Configuration of pydggsapi
This section introduces the configuration setup for publishing collections with pydggsapi.
pydggsapi uses TinyDB to store all information it needs in three tables:
collections - the table to store collection info
dggrs - the table to store dggrs providers info
collection_providers - the table to store collection providers’ info
Generally, users mostly work with the collections table to publish collections. Each record defines a collection with metadata, how to access the data (collection provider) and which DGGRS it supports (DGGRS provider).
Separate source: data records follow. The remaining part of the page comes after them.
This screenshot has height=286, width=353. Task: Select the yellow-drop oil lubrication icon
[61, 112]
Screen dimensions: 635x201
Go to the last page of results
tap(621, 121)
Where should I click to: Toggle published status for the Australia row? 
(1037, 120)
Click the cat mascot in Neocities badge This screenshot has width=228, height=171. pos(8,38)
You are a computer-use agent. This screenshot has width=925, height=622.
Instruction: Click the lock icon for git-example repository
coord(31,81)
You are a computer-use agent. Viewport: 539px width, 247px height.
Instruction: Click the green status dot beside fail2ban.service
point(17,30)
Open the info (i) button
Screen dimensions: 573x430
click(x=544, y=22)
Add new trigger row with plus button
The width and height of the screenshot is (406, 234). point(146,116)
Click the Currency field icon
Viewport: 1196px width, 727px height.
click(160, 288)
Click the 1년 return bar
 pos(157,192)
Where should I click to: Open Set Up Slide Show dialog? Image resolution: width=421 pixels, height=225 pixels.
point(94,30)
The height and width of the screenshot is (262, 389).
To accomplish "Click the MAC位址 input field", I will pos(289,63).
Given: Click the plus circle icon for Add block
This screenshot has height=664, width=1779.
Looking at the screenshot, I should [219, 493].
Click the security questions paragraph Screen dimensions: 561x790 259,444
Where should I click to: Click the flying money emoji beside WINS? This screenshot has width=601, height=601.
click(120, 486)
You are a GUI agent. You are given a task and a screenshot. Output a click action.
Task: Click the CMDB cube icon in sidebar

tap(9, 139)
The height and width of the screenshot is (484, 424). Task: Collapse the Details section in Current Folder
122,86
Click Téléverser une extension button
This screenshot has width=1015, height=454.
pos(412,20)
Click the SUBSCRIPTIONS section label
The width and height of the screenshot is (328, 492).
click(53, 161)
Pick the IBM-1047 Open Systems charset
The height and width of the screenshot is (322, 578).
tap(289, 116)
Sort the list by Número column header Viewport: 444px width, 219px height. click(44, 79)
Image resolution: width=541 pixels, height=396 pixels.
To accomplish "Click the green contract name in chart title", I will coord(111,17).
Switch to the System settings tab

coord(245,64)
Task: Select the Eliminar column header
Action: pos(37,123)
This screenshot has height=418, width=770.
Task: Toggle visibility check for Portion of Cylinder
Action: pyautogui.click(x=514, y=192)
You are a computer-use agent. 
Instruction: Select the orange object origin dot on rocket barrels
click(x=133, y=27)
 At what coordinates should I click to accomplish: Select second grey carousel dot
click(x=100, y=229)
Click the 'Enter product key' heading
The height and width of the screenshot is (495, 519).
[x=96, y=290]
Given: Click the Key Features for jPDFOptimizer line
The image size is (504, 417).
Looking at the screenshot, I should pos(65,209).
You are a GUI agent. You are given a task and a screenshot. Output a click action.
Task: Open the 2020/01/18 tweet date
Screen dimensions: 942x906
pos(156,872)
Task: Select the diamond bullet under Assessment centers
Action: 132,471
So, to publish a collection through pydggsapi, the users need to provide the following details :
A DGGS-ready dataset. The dataset is converted/regridded into one of the supported DGGRS by pydggsapi.
The dggrs ID for the DGGRS.
The collection provider ID that is supported by pydggsapi to access the data.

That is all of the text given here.